While there I noticed that disengaged rangatahi (youth) were seriously lacking extra-curricular activities that could engage and encourage them to succeed and enjoy learning on their own terms, and somehow integrate that learning with their school education. The College already had musically gifted students such as Shaun and Jimmy Colbert (from the now internationally renowned ‘1814’ band) But many of their peers had no formal pathway to advance their passion. Apart from anything else, the college lacked even a rudimentary Music Department.
As Whangaroa Tahi Community Music, I wrote applications and raised funds to buy equipment. Initially, in 2005, we were able to launch the programme with music sessions held in the Social Sciences resource room at lunch-times, in any spare periods, or after school. Eventually I had enough funding to hire our first paid tutors – Bundy Waitai and Mohi Te Hana Dawson – who worked out of a suite of rooms at Whangaroa College.
The Trust’s other tutors have since included Denise Stothard, Kawiti Juventin, Peter Welby, John Hailstone, Simon Whitehead, Damien Rice, Emma Paki, Sherry Pomare, Christoph Maubach, Eli Moore, Brady Arkle, Jen Whittington, Jade Leatherby-Tipene from the band Paua and long-standing tutors like Jane Hillier and Tups Ellis – and this is by no means a complete list. About four years after our initial launch, the Trust in its present form was established, and our music programmes became available to the wider Far North community, including home school students. We have travelled and have delivered tuition to areas such as Mitimiti, Pawarenga, Panguru, Broadwood, Kaitaia, Oturu, Pamapuria, Paparore, Kaingaroa, Taipa, Peria, Mangonui, Oruiati, Waitaruke and Whangaroa. We even conducted a music programme in Ngawha Prison for a time.

++++

Goals
1 - In the text on the Whangaroa music programme, edit the section from "As Whangaroa Tahi" to "at Whangaroa College." so that "Social Sciences resource room" becomes "school library".
2 - According to the text on the Whangaroa music programme, which band are Shaun and Jimmy Colbert from?

++++

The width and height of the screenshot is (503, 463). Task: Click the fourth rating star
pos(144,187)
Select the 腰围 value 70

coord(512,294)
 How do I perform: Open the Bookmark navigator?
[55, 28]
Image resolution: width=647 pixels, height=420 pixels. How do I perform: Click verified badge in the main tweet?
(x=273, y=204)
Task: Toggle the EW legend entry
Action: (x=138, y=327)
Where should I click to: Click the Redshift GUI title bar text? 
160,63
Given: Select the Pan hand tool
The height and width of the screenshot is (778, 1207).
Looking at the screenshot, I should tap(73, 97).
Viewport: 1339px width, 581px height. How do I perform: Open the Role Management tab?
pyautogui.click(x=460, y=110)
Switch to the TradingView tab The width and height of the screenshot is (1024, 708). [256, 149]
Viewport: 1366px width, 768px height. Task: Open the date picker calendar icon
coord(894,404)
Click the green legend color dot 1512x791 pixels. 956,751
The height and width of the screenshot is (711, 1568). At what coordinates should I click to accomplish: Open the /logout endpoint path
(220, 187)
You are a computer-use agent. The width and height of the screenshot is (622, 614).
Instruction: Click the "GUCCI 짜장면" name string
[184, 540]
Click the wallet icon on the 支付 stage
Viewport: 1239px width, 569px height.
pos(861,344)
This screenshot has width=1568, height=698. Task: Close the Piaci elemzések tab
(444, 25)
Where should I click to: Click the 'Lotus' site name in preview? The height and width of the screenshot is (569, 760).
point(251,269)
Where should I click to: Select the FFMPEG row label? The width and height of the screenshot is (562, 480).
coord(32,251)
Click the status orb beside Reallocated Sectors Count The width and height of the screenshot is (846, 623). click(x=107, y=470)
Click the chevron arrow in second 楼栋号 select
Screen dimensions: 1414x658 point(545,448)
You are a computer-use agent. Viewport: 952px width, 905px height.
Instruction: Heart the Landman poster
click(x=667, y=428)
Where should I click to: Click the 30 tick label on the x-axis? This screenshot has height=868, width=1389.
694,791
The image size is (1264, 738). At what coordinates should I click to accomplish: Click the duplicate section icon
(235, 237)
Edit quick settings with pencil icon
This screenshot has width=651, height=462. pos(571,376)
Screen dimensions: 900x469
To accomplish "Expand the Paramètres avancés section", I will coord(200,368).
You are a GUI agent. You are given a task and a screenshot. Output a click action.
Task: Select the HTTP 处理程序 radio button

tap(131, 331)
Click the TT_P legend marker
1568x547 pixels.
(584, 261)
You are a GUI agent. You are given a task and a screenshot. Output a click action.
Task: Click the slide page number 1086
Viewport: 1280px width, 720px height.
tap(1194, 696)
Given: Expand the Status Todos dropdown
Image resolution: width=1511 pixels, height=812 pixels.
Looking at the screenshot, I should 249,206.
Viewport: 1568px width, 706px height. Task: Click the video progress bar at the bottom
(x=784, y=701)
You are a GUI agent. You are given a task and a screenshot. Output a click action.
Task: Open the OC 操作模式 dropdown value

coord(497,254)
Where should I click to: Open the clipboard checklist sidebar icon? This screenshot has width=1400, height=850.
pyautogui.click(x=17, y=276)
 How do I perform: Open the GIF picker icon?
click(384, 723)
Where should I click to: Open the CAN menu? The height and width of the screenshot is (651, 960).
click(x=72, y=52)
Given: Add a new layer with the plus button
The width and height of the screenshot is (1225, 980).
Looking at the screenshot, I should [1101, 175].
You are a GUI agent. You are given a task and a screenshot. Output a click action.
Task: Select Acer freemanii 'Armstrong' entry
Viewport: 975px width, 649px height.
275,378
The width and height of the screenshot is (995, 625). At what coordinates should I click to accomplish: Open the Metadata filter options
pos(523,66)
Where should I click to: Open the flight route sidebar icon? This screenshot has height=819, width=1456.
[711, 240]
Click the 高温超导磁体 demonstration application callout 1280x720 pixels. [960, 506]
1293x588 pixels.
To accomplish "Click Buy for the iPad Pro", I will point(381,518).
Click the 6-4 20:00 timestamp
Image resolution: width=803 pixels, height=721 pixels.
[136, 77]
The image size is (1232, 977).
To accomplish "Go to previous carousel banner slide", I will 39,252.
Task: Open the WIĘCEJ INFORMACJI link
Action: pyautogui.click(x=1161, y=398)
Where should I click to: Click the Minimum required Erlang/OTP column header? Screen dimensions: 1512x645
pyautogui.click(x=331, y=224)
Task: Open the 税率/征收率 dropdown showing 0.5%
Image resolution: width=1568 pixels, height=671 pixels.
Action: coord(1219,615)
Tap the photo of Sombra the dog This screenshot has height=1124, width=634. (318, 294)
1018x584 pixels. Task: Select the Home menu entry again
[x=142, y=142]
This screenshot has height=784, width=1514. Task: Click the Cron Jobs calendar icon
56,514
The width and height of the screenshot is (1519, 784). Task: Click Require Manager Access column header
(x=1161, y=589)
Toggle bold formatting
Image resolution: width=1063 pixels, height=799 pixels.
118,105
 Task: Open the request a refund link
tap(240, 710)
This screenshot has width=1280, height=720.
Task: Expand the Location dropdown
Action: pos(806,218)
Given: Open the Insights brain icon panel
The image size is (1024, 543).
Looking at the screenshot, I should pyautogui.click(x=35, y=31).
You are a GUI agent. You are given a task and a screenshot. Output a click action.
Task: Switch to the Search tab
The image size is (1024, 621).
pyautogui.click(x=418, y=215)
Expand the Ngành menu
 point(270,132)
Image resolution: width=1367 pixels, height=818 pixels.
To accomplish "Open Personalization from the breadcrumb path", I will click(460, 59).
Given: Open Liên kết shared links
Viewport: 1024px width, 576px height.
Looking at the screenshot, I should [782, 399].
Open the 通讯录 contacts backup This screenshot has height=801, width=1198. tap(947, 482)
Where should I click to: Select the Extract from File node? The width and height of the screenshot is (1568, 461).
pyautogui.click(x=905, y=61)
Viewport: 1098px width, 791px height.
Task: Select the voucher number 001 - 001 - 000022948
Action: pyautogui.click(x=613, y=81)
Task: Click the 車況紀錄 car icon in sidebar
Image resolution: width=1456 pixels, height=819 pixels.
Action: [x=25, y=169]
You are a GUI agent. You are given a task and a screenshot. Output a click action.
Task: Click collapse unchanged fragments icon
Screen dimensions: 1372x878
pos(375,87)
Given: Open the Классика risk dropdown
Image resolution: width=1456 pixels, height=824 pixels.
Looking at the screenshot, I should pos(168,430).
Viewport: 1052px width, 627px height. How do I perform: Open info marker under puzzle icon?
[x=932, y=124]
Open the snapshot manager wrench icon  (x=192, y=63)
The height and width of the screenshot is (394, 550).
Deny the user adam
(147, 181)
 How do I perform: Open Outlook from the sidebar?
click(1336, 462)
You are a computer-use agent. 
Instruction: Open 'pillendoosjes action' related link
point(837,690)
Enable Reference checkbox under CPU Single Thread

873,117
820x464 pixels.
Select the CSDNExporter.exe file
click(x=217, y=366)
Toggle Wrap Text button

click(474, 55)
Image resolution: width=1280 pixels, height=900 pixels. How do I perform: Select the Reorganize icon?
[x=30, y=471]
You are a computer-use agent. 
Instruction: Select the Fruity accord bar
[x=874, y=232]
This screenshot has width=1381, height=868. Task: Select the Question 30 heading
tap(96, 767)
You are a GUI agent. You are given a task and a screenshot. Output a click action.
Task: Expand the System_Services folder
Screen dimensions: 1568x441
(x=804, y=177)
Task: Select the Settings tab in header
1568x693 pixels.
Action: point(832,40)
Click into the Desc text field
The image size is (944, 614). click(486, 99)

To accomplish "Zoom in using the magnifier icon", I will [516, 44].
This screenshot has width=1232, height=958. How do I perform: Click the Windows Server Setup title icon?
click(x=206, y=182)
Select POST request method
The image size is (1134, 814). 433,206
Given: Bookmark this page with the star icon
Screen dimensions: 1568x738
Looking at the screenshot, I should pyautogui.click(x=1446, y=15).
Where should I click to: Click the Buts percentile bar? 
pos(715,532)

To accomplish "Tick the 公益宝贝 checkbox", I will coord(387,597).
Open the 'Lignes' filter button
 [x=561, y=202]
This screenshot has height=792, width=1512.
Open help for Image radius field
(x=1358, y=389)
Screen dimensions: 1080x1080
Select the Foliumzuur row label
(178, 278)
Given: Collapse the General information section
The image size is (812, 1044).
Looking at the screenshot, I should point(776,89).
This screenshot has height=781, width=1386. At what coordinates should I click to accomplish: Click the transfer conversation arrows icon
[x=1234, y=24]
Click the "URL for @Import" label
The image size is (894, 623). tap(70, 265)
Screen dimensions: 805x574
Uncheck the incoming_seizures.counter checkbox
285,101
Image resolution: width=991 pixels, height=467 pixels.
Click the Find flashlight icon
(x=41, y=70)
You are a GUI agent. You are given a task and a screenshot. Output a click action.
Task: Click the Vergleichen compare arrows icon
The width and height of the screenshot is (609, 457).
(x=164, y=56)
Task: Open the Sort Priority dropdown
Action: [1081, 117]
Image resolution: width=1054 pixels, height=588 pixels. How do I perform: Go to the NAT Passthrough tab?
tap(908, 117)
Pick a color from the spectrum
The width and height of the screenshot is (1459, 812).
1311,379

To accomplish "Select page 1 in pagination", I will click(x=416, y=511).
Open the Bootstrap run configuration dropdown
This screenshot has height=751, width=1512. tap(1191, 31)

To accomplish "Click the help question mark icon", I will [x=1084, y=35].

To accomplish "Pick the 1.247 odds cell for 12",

++++

Answers given
1 -
As Whangaroa Tahi Community Music, I wrote applications and raised funds to buy equipment. Initially, in 2005, we were able to launch the programme with music sessions held in the school library at lunch-times, in any spare periods, or after school. Eventually I had enough funding to hire our first paid tutors – Bundy Waitai and Mohi Te Hana Dawson – who worked out of a suite of rooms at Whangaroa College.

2 - They are from the band 1814.